Max fanout into MOSFET gates

Thread Starter

kyle_em_cee

Joined Aug 19, 2017
9
I am hoping to drive ~100 N-channel MOSFETs (https://www.diodes.com/assets/Datasheets/DMN63D8L.pdf) directly from a 3.3V logic-level PIC pin which can sink/source up to 18mA (PIC24FV32KA304). I would like to find out how many of these particular FETs I can drive with a since 18mA pin. These wouldn't be used as high-speed switches: they'd be ON or OFF for the duration of usage, never switching rapidly.

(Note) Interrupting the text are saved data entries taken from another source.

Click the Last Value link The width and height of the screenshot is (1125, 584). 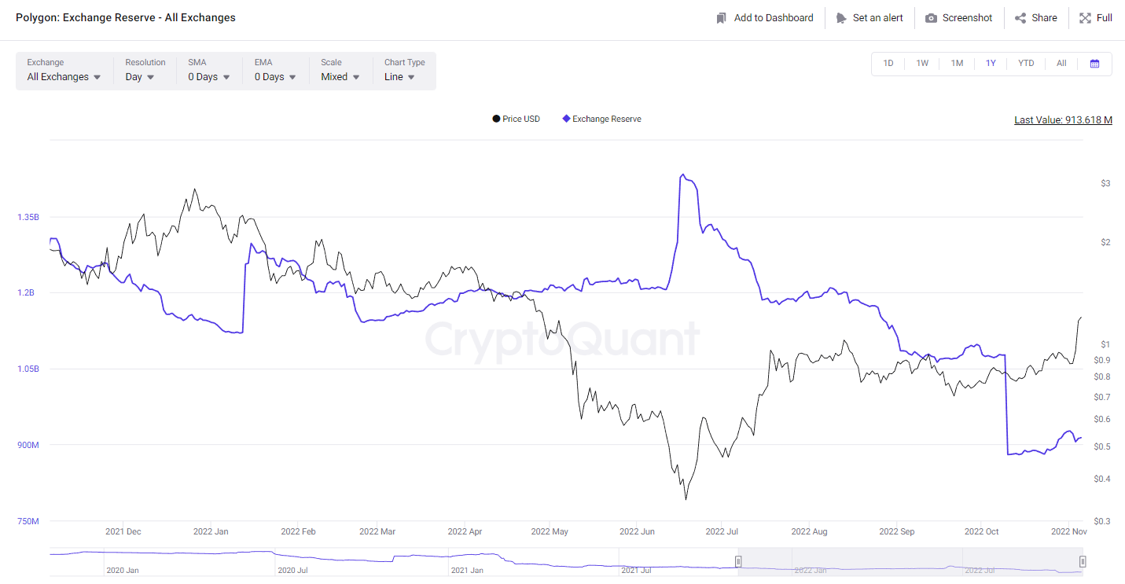(1063, 120)
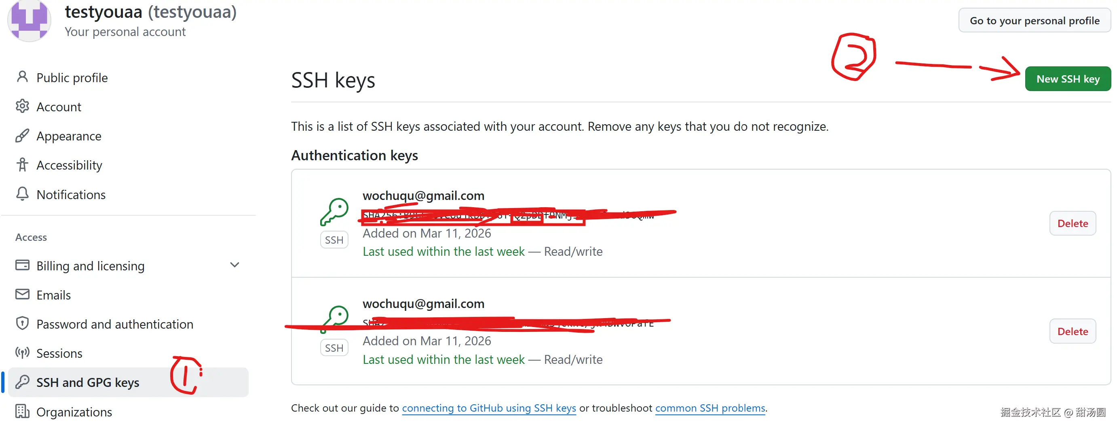Click the New SSH key button
1117x429 pixels.
coord(1068,79)
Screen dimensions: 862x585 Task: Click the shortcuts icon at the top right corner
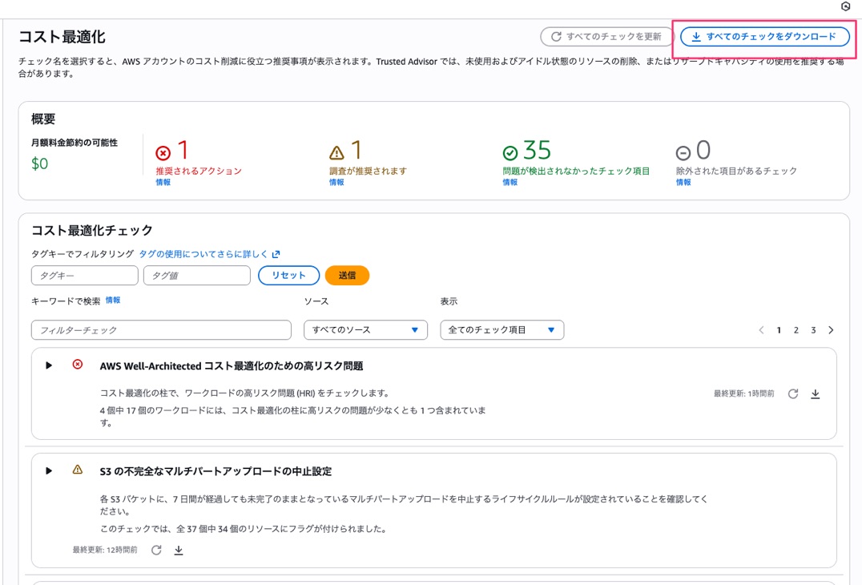[847, 6]
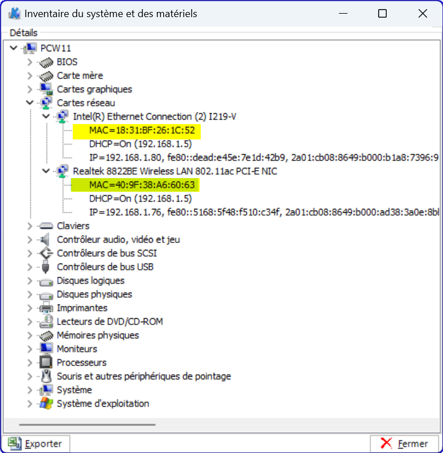The image size is (443, 453).
Task: Click the Imprimantes printer icon
Action: (46, 308)
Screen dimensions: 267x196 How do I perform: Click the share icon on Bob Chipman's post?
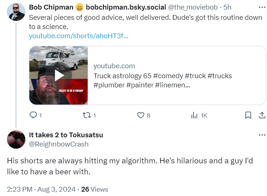(262, 115)
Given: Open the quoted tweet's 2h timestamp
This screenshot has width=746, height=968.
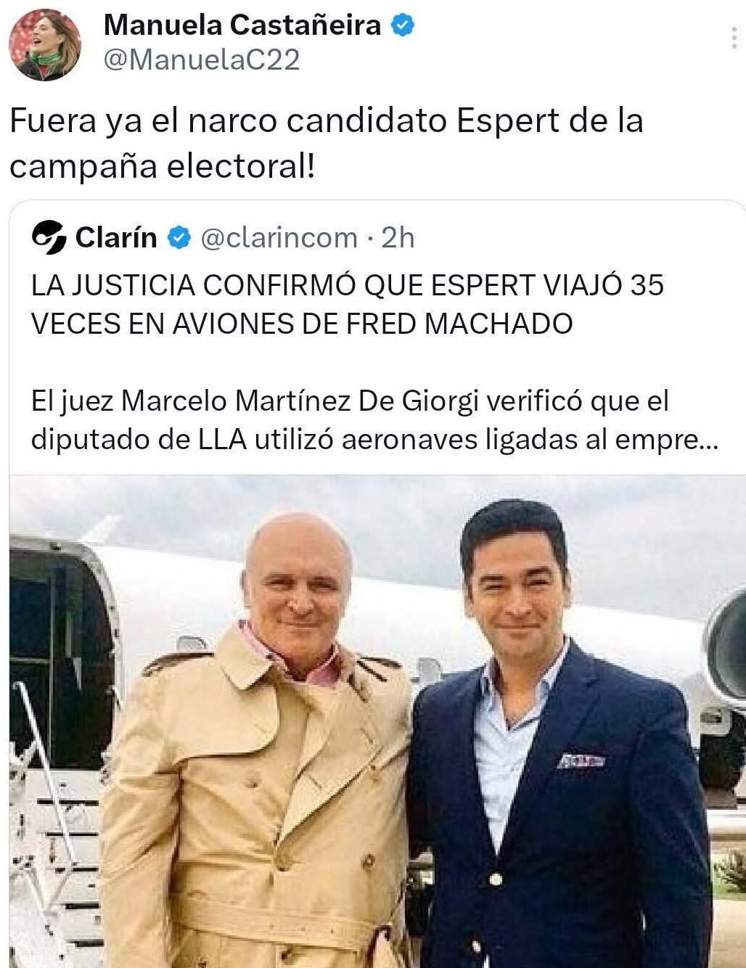Looking at the screenshot, I should click(398, 237).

The gate resistance specified in the datasheet is at 1MHz and looks unhelpful for my purposes, since my switching frequency is effectively 0Hz. I would have expected a gate resistance in the M-ohm range. What I have done is to use the gate-source leakage current (Igss), which is listed as 10uA @vgs = 20V, and used those numbers to calculate a steady-state gate resistance of 2M-ohm. Then driving that gate at 3.3V, gives me a current of 1.65uA, or a maximum fanout of approximately 10909 of these FETs. Is this the correct approach?
 

WBahn

Joined Mar 31, 2012
26,398
For steady state that is probably a reasonable approach. You might want to consider the gate capacitance (which, if not given in the data sheet, you can estimate from the given gate impedance at 1 MHz) to estimate how quickly you can change the state of all of your transistors. Then consider if there are any potentially bad effects due to it switching too slowly.

For perspective, in on-chip CMOS designs, I've driven literally millions of FET gates with a single transistor in cases where the transition speed simply was a non-issue.
 

AlbertHall

Joined Jun 4, 2014
11,529
The MOSFET mentioned has a typical input capacitance of 23.2pF so a total of 2.3nF for 100 of them which is certainly not huge.
 

WBahn

Joined Mar 31, 2012
26,398
The MOSFET mentioned has a typical input capacitance of 23.2pF so a total of 2.3nF for 100 of them which is certainly not huge.
Agreed. That would be a transition time of well under a microsecond. In fact, the distributed R and C of the interconnect wiring might dominate.
 

Thread Starter

kyle_em_cee

Joined Aug 19, 2017
9
Thanks guys! Switching speed is a non-issue for this particular design, but it's nice to know that the transition time is so small.